Firms by and large have already introduced technology such as customer relationship management and billing systems. Next, they are looking at how to automate the time-consuming administrative work carried out by junior lawyers, such as discovery or producing routine contracts.

“The use of technology in law firms was mostly about innovating around the law,” says Sam Nickless, the Sydney-based chief operating officer at Gilbert + Tobin. “It never got into doing the law. I think what has happened in the past few years is that innovation is now getting into the actual practice of law.”

Beyond that, the next area where technology could be used is to do with judgment. Through big data analytics and machine learning, a computer can look for patterns and make calculated decisions and recommendations on, for example, the probability of winning a case.

While allowing computers to make judgments is some way off, there are quick wins to be had around automation, such as having an IT programmer streamline rudimentary tasks. G+T has made an equity investment in a start-up law firm called LegalVision, which aims to provide cheap legal services for small and medium businesses.

The two companies staged a 24-hour legal “hackathon” for one of G+T’s clients — Westpac, the Australian bank. Programmers at LegalVision, working with G+T and Westpac’s lawyers, worked on finding solutions to technical problems that Westpac’s legal team faced. The hackathon was “non-hierarchical”, the firm says, mixing lawyers and technologists.

Among its outcomes was a self-service portal for legal help and an app for understanding delegated authorities. Coding went on overnight, giving instant results, rather than through a drawn-out process of commissioning.

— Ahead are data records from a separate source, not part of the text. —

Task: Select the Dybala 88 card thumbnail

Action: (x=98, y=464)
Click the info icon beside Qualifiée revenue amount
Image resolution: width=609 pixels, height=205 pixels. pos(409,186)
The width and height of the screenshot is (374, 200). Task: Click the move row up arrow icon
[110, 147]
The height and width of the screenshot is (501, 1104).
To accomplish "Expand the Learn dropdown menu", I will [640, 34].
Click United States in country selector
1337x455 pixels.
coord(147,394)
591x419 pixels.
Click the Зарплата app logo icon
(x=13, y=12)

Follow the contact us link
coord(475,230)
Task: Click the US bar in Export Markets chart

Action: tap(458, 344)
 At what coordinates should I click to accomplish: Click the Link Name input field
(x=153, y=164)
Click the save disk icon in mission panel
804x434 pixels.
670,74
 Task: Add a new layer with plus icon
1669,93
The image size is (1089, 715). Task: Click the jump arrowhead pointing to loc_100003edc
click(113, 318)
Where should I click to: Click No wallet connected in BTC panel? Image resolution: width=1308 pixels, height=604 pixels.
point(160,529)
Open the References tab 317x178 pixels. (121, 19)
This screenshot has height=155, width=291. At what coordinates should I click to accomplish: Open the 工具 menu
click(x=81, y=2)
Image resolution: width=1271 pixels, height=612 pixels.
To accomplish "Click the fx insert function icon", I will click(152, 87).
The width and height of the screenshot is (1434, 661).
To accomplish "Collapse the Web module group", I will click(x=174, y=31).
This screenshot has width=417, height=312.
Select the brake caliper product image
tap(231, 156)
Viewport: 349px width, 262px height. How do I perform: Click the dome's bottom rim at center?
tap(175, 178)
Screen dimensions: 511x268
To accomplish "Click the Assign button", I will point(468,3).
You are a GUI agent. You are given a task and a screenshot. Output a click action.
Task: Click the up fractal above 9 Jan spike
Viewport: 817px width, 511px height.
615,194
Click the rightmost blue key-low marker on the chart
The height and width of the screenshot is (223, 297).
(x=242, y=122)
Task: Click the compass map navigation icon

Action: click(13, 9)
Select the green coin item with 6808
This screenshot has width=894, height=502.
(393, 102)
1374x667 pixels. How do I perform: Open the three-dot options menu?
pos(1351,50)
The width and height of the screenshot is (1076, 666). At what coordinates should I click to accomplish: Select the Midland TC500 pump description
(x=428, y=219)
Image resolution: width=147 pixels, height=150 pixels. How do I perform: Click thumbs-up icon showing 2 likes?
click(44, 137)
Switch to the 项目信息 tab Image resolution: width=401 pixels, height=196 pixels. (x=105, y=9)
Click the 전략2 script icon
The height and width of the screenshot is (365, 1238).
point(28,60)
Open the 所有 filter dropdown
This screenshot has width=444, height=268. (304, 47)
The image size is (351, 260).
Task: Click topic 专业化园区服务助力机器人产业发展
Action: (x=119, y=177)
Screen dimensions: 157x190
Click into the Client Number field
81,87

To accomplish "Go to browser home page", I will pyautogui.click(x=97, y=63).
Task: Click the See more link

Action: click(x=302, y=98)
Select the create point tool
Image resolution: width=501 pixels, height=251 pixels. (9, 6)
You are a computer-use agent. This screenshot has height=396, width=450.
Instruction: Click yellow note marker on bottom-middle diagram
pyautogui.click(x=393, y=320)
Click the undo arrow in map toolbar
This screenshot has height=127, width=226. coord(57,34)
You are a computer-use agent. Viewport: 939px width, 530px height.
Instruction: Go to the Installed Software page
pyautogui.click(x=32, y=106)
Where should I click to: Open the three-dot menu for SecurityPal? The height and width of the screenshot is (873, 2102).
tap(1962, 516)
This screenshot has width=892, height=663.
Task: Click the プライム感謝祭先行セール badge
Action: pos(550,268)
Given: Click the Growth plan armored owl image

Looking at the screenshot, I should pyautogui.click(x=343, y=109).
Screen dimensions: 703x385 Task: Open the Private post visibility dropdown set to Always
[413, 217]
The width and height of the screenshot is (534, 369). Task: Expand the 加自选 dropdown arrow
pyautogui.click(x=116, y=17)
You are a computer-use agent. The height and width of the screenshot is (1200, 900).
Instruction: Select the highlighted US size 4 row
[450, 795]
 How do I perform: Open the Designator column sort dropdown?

It is not just the function but the location of technology that is changing. Corrs Chambers Westgarth shifted its legal technology, analytics and document review platforms to Amazon Web Services’ cloud platform in late 2015.

The entire process from investigation, development and testing to migration took around three years. It has provided Corrs with greater speed and capacity compared to the local cloud services provider it used previously.

“The reason it’s an advantage is the effect it has on its clients. You’re paying for computing power, not manpower, and that’s a lot cheaper,” says Michael do Rozario, lead lawyer in Corrs’ legal technology solutions department.

The firm says that one of its clients compared a Corrs estimate for document processing and storage with an industry-leading competitor’s and found Corrs’ was a 20th of the price.

The costs of these technologies are now lower than they were years ago and are likely to fall further as competition grows. That means smaller legal outfits also have the opportunity to generate the efficiencies the major corporate firms are striving to achieve. Newer firms may find their lack of legacy structures makes them nimbler and readier to adopt new technologies and systems.

But the downside of making things cheaper through technology is that it will displace jobs. A report from Deloitte this year estimated around 114,000 positions in the UK legal sector are at risk of being eliminated by 2020 because of technological advances. Yet the report concludes that highly skilled lawyers will be more likely to thrive.

Stephen Giles, a Melbourne-based corporate and commercial partner at Norton Rose Fulbright, has a similar opinion. He specialises in franchising, which is document-intensive and susceptible to multiple delays because of the number of times contracts must go back and forth, awaiting signatures from various parties.

Despite leading the development of a system that automates processes through electronic signatures and document management technologies, Mr Giles says he is busier now than ever before.

“The one variable with technology is that you can get process and intelligence, if you like, but you can’t have artificial experience,” he says.